» **Instructions for the task**: Render every line of the listing below as a Markdown table with the columns "No." and "Entry", giving each line a row number and skipping any blank lines. Leave the pictures out of the table.

------------------------

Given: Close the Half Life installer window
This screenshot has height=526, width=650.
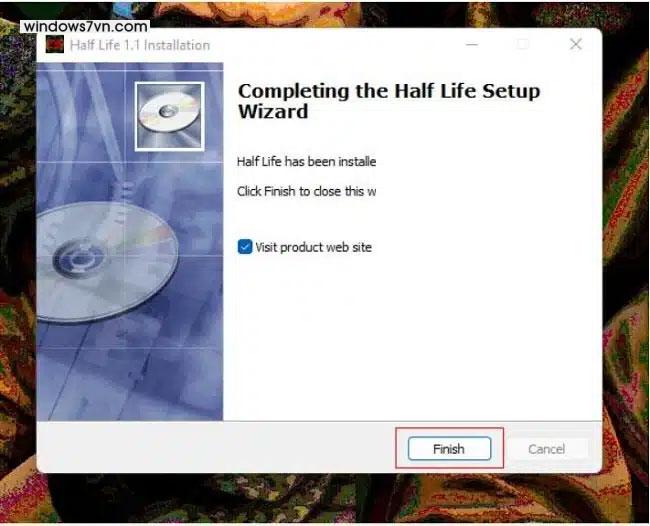Looking at the screenshot, I should point(575,44).
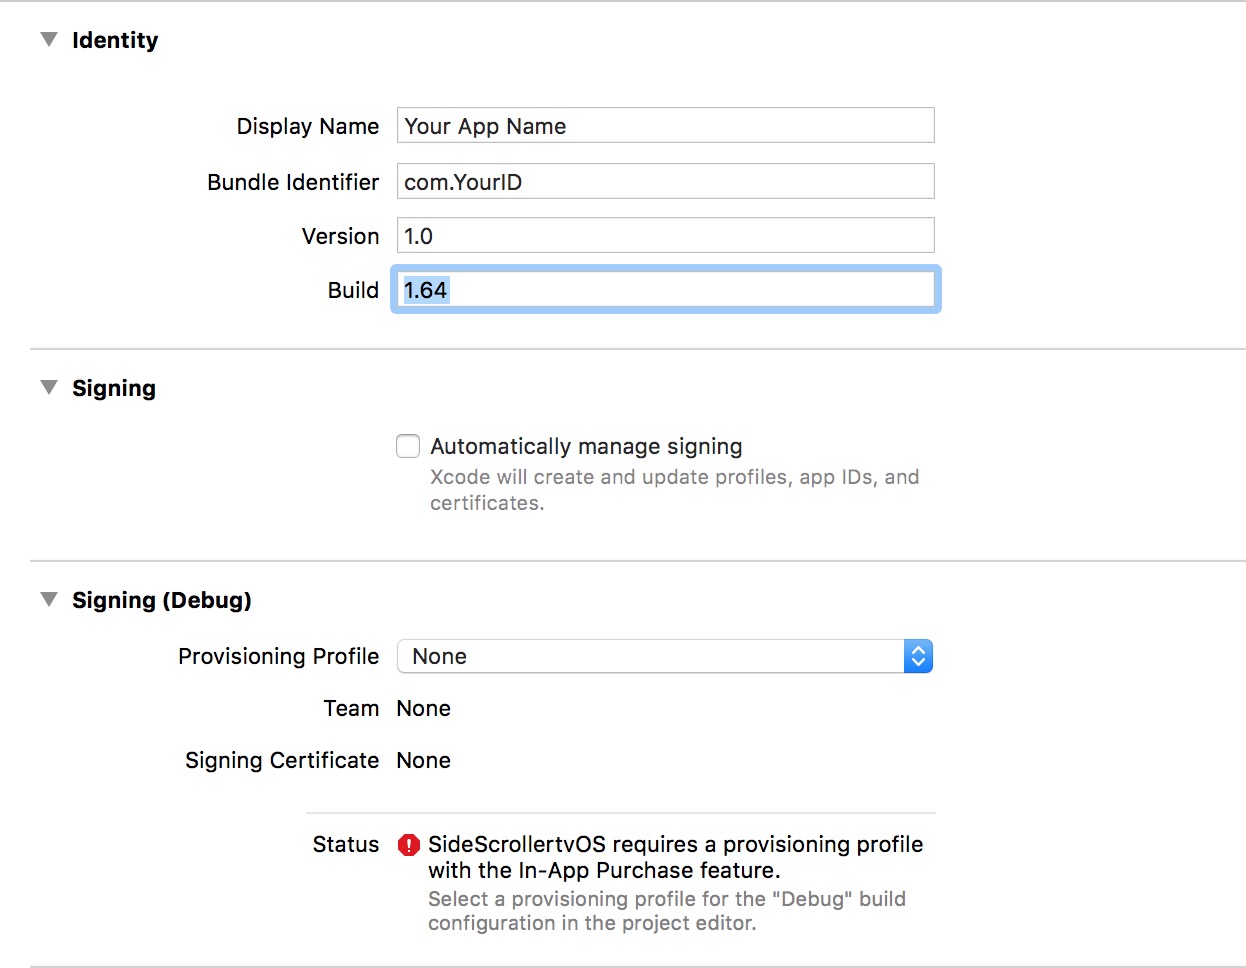Image resolution: width=1246 pixels, height=968 pixels.
Task: Click the Identity section heading
Action: (115, 40)
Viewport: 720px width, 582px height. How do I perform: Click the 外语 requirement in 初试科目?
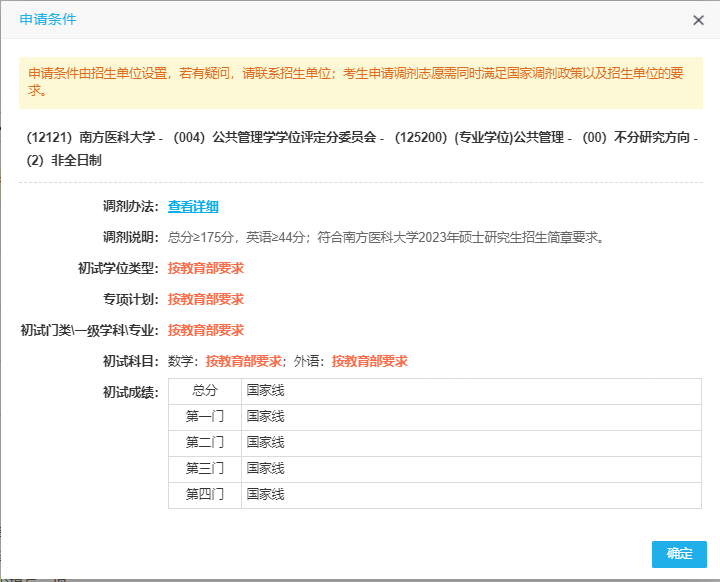(x=369, y=362)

------------------------

» **Problem solution**:
| No. | Entry |
|---|---|
| 1 | Given: Close the Half Life installer window |
| 2 | This screenshot has height=526, width=650. |
| 3 | Looking at the screenshot, I should point(575,44). |
| 4 | Image resolution: width=1246 pixels, height=968 pixels. |
| 5 | Task: Click the Identity section heading |
| 6 | Action: (115, 40) |
| 7 | Viewport: 720px width, 582px height. How do I perform: Click the 外语 requirement in 初试科目? |
| 8 | (x=369, y=362) |